Es decir, un buen creyente es aquel que vive en comunión
con Dios y trata al prójimo con la empatía y la solidaridad con las
que uno quisiera ser tratado.
Rabí, le llamó Natanael, es decir, mi maestro, y aunque no cuelgan
sobre su frente y su brazo izquierdo los tefillim o filacterias, vive y
comparte la auténtica espiritualidad: enseña a pensar, a ser, a vivir, y,
por consiguiente, a convivir, es decir, a amar:2
al ser humano, a Dios
y a su palabra. Y lo hace al margen de las instituciones religiosas de
su tiempo: el templo y la sinagoga. Les pide en el día a día reflexión,
disciplina del cuerpo y de la mente, gusto por el trabajo, cumplir
con el deber, respetar a todos.
El maestro sabe entusiasmar, corregir con tacto, motivar, y lo hace
con paciencia, firmeza y cariño. Por medio de historias e imágenes, y
con su ejemplo, enseña a comprender las Escrituras, a ver la realidad,
a escuchar la naturaleza, a no temer la muerte y a vivir con dignidad
la existencia. A orar de modo inteligente, a practicar el perdón. A
sufrir antes que a hacer sufrir.
En una palabra, a vivir vidas plenamente positivas, que conviertan su entorno en un mundo mejor.

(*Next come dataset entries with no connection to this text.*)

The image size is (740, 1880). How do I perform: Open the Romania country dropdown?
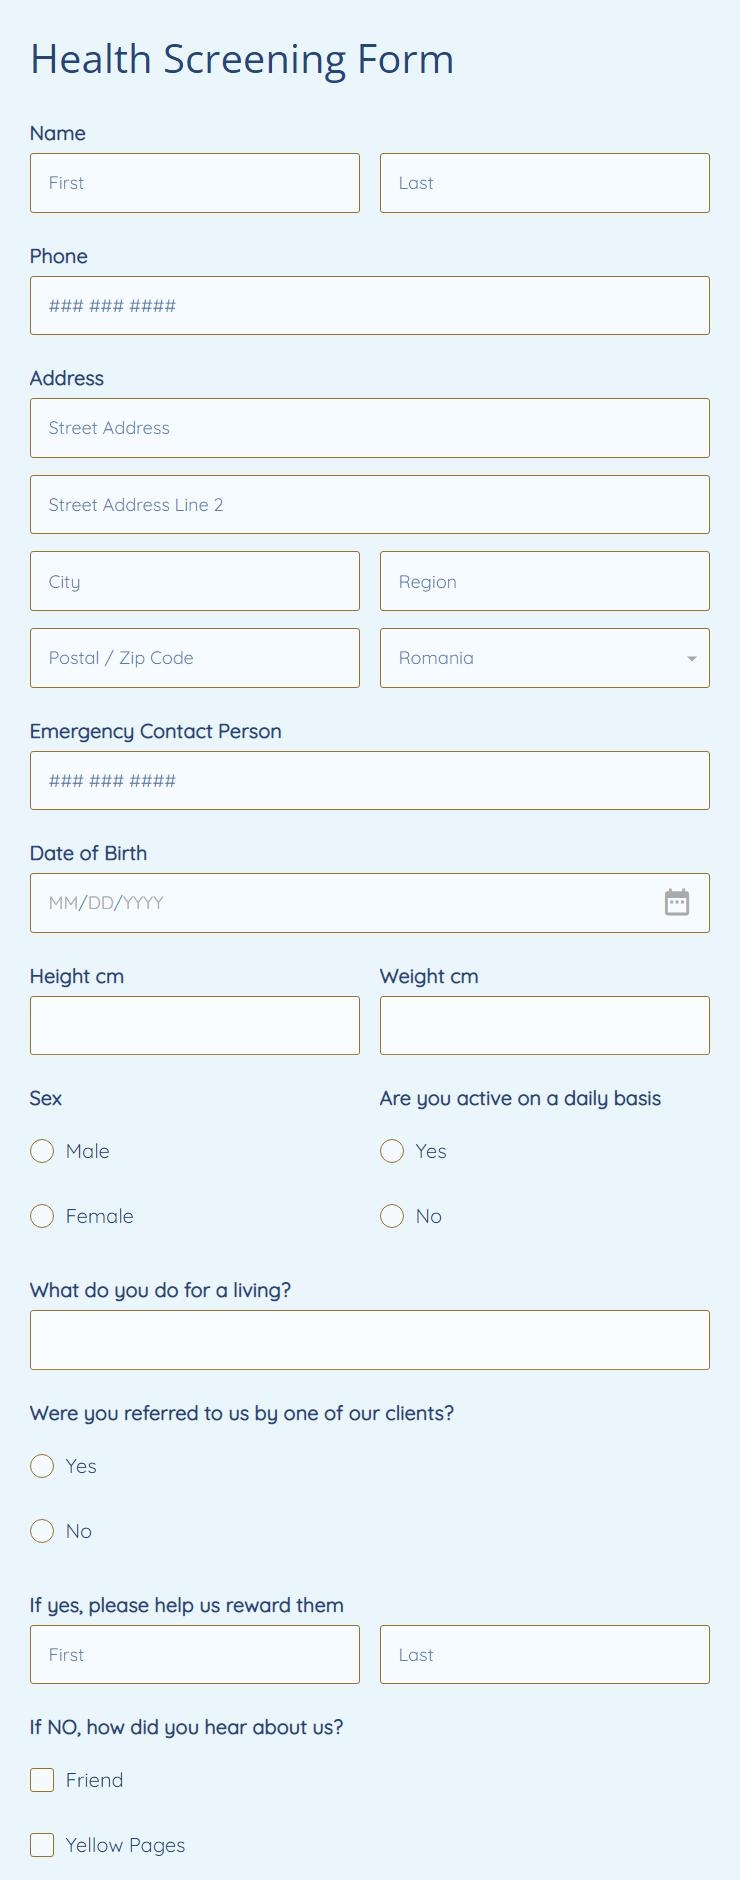544,658
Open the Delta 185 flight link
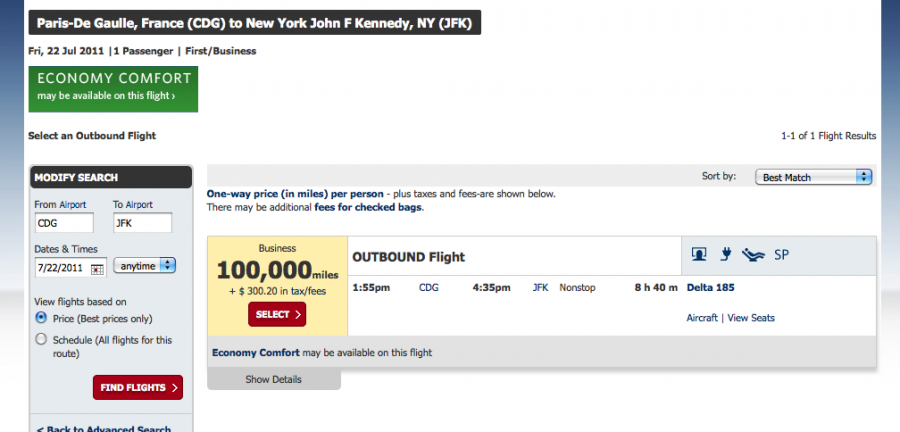The height and width of the screenshot is (432, 900). 711,288
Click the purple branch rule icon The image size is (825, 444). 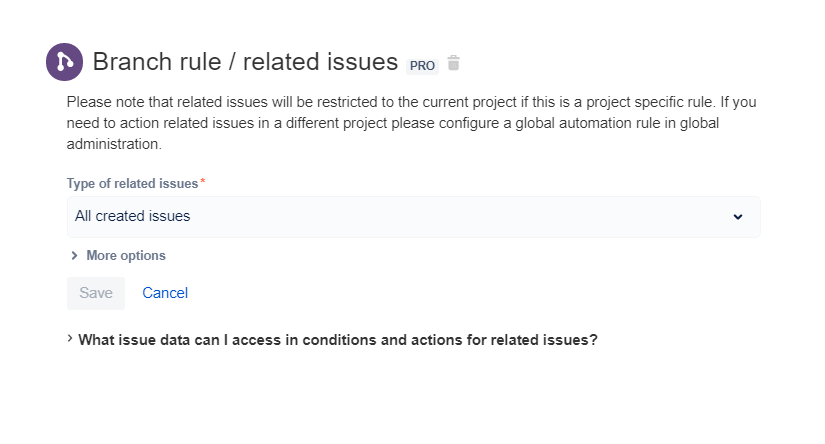(x=64, y=62)

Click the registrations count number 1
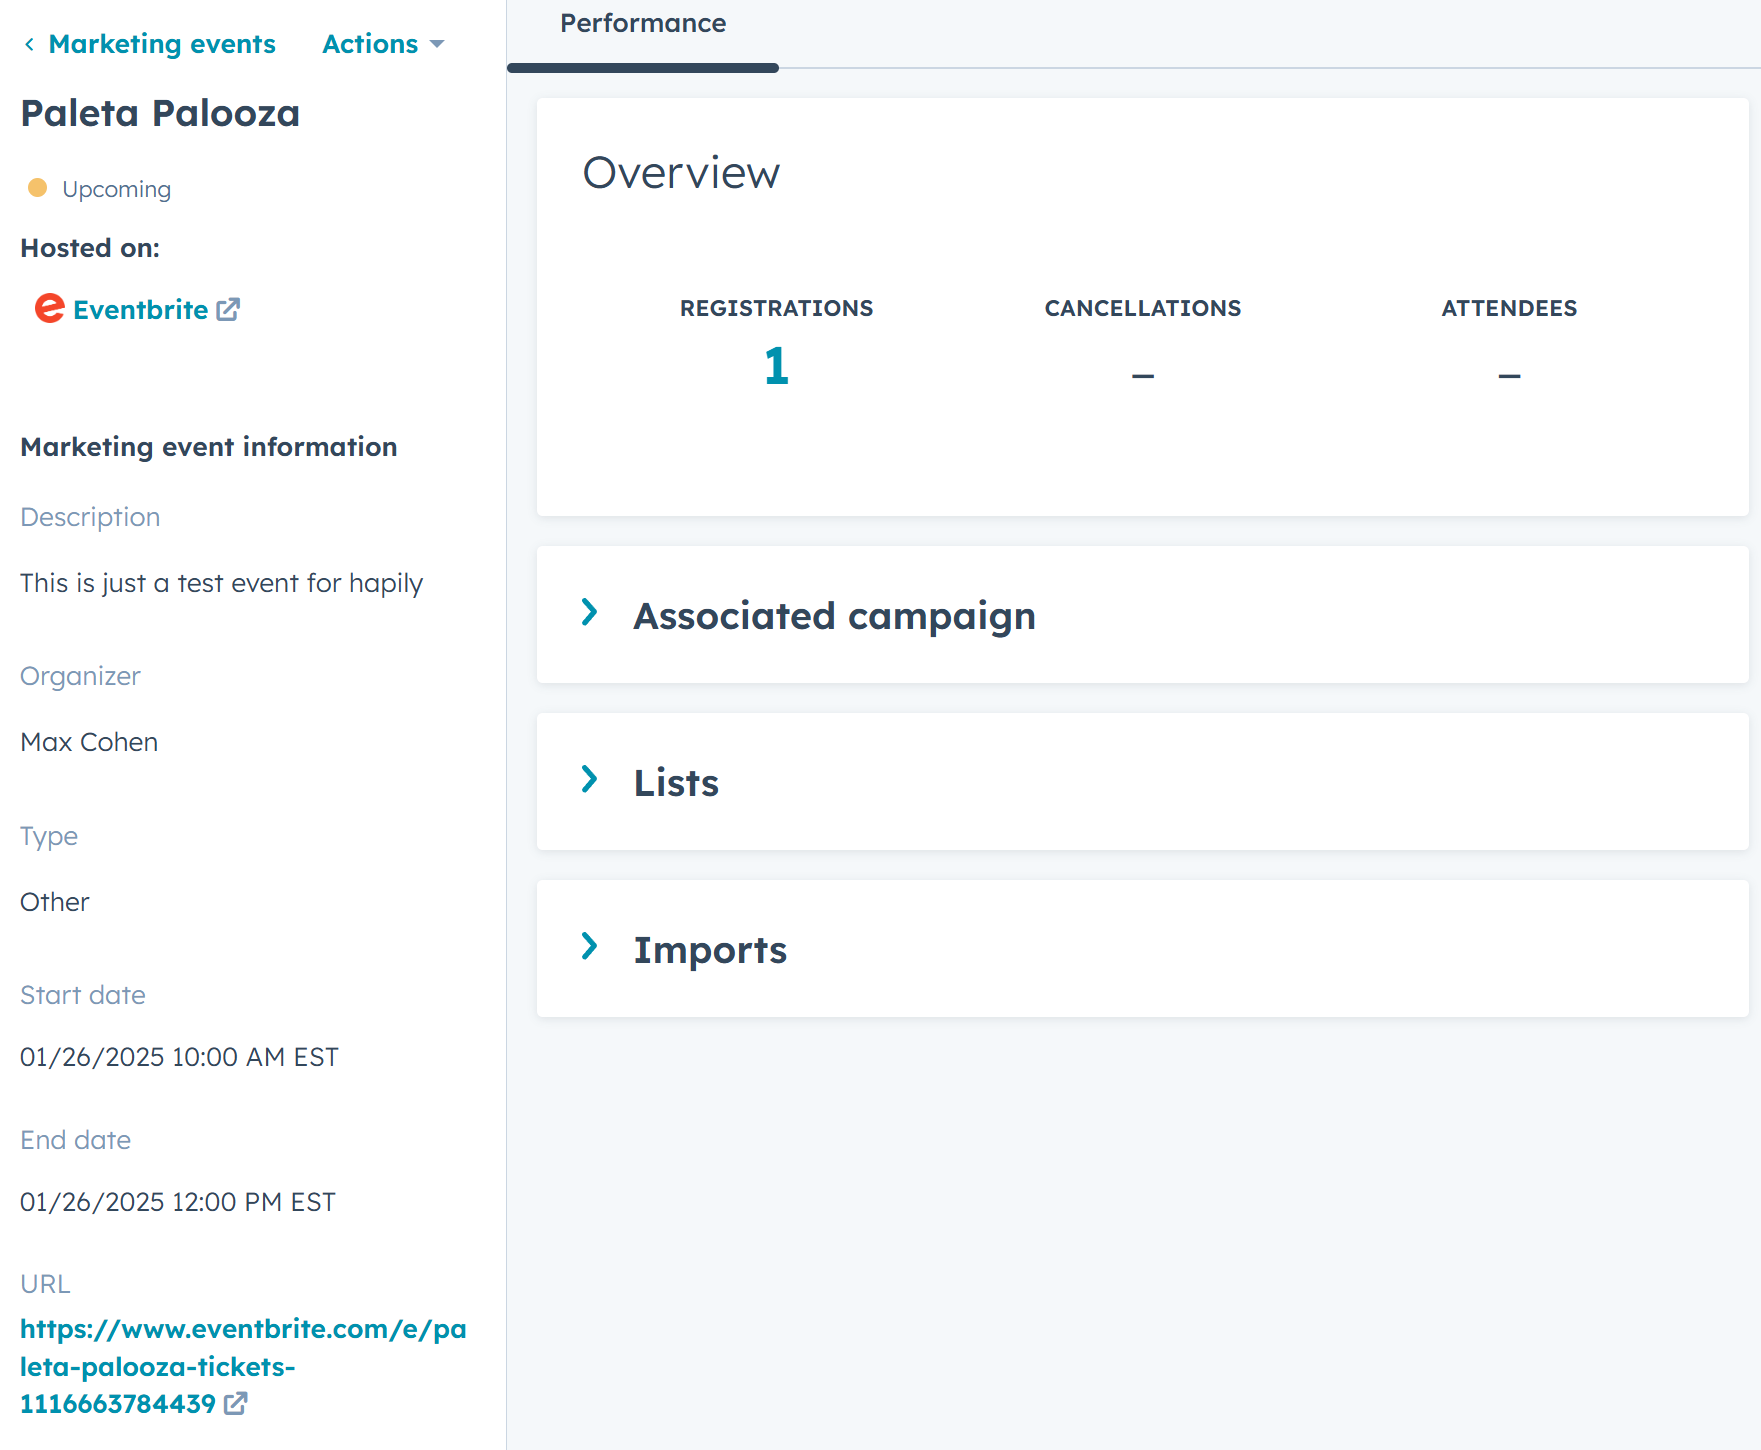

Las vidas de Juan, Andrés, Simón, Felipe y Natanael, reflejarán la del
maestro, convirtiéndose en vidas excepcionales. Solo necesitarán
seguirle avanzando por ese camino empinado, angosto, y apasionante, que lleva desde las tierras bajas de la mediocridad humana,
hasta las altas cimas del ámbito de lo divino.
Y lo van a seguir tan de cerca, que los miembros de su creciente grupo van a ser conocidos por su entorno como «los del Camino».